L’Agenzia Europea dei Medicinali (EMA) ha completato la revisione dei medicinali retinoidi e ha confermato che i retinoidi hanno conseguenze negative sul feto e non devono essere usati in gravidanza. Si rende quindi necessario aggiornare le misure di prevenzione della gravidanza. Inoltre i retinoidi per uso orale devono riportare un’avvertenze sul possibile sviluppo di disturbi neuropsichiatrici negli stampati.

farmacovigilanza retinoidi gravidanza

La classe dei retinoidi include principi attivi quali acitretina, adapalene, alitretinoina, bexarotene, isotretinoina, tazarotene e tretinoina. Sono principi attivi indicati per via orale o topica per trattare diversi disturbi della pelle (acne grave e psoriasi) e alcune molecole sono anche utilizzate nel trattamento di alcune forme di cancro.

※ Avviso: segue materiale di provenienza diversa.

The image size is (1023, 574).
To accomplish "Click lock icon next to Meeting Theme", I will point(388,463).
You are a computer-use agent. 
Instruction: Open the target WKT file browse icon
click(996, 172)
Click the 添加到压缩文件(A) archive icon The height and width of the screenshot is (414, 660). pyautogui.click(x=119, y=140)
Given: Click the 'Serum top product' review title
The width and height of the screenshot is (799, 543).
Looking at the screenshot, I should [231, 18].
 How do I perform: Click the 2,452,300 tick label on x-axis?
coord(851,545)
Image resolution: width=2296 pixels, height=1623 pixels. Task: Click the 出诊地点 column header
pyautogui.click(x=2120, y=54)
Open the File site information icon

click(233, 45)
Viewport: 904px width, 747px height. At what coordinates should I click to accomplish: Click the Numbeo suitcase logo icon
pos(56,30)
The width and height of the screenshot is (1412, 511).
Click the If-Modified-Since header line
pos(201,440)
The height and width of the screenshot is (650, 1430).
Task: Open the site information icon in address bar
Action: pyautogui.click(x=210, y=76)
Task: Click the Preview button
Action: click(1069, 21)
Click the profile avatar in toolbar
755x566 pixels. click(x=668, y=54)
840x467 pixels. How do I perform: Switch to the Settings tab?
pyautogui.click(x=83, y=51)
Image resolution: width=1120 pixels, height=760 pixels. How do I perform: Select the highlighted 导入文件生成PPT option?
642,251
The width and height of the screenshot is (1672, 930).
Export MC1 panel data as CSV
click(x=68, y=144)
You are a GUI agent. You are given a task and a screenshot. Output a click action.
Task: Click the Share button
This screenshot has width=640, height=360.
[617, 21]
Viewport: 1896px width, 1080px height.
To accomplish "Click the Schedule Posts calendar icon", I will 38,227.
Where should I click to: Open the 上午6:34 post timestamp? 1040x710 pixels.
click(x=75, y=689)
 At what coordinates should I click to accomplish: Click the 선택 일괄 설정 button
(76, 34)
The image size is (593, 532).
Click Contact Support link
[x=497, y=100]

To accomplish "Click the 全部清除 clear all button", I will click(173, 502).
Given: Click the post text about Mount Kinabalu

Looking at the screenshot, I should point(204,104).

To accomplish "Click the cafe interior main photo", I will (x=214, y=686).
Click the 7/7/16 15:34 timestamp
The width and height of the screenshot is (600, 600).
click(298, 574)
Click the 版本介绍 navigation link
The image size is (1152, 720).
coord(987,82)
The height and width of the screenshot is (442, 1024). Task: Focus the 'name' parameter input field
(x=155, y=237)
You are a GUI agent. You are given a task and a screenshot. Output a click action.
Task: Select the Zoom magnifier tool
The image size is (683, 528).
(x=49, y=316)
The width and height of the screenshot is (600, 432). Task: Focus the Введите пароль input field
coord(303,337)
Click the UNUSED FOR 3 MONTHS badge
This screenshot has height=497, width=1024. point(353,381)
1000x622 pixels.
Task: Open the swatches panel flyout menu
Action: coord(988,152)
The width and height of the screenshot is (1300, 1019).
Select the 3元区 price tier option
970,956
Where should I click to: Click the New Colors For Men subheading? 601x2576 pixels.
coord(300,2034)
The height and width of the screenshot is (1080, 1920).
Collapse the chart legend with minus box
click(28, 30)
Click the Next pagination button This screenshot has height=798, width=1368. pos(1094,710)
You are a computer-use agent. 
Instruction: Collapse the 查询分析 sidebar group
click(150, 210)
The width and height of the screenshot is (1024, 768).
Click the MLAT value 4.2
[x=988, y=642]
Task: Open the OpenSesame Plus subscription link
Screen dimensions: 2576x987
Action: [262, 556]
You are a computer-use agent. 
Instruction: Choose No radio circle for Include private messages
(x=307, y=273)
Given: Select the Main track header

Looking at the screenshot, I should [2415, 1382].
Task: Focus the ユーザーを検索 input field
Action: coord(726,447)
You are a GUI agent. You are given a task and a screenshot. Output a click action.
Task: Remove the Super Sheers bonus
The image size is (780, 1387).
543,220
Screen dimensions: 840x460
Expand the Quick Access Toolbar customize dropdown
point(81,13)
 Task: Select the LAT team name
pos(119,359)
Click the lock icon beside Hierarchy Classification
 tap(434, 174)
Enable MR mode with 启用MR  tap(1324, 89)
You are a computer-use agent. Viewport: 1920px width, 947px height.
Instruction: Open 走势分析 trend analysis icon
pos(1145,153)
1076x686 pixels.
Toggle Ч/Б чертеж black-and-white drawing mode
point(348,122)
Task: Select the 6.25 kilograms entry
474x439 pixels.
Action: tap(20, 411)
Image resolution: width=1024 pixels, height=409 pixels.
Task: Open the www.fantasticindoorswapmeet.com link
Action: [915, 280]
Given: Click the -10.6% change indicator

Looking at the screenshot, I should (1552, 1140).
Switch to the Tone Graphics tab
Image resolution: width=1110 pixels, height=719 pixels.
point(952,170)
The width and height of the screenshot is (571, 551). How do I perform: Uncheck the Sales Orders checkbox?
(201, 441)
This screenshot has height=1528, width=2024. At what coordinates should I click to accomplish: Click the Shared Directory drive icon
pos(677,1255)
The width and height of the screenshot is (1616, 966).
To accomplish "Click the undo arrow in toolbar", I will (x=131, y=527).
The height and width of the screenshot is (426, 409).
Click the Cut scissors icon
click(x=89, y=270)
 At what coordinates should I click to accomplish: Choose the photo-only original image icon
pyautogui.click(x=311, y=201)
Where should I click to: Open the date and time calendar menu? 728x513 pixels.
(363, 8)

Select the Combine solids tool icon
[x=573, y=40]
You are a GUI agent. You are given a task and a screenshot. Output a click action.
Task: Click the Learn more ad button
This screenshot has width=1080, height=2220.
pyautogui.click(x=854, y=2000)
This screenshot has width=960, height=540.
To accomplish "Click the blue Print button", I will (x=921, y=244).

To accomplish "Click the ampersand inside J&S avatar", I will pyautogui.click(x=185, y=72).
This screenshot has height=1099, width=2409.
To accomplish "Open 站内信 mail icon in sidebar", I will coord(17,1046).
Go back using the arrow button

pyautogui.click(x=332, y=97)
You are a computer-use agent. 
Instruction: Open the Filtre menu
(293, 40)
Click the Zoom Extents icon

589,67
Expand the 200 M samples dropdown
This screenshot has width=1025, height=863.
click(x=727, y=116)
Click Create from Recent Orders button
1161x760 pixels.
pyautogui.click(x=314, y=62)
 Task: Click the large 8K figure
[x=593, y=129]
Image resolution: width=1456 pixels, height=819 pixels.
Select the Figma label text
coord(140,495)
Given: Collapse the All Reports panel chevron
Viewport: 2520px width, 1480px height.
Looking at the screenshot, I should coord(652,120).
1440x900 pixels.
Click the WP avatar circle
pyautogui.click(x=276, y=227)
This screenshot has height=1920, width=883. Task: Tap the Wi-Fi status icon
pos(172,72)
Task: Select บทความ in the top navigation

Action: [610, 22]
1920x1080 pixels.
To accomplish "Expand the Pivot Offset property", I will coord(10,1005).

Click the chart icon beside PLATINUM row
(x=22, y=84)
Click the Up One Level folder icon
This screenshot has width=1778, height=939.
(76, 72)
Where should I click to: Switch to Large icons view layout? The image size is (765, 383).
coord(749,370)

Acitretina, alitreonina e isotreonina sono usate per via orale per patologie cutanee devono essere impiegate in accordo con le condizioni di un programma di prevenzione della gravidanze nelle donne in grado di rimanere incinte.

I retinoidi usati per via topica non devono essere usati in gravidanza e dalle donne che ne stanno pianificando una.

Per quanto riguarda il rischio di disturbi neuropsichiatrici, i limitati dati disponibili non consentono di stabilire con certezza se questo rischio è legato all’uso di retinoidi. Tuttavia considerando che i pazienti con disturbi cutanei gravi sono più vulnerabili ai disturbi neuropsichiatrici a causa della natura della malattia le informazioni per la prescrizione dei retinoidi orali devono essere aggiornate con questo possibile rischio. Questa avvertenza non deve invece essere riportata sugli stampati dei retinoidi usati per via topica.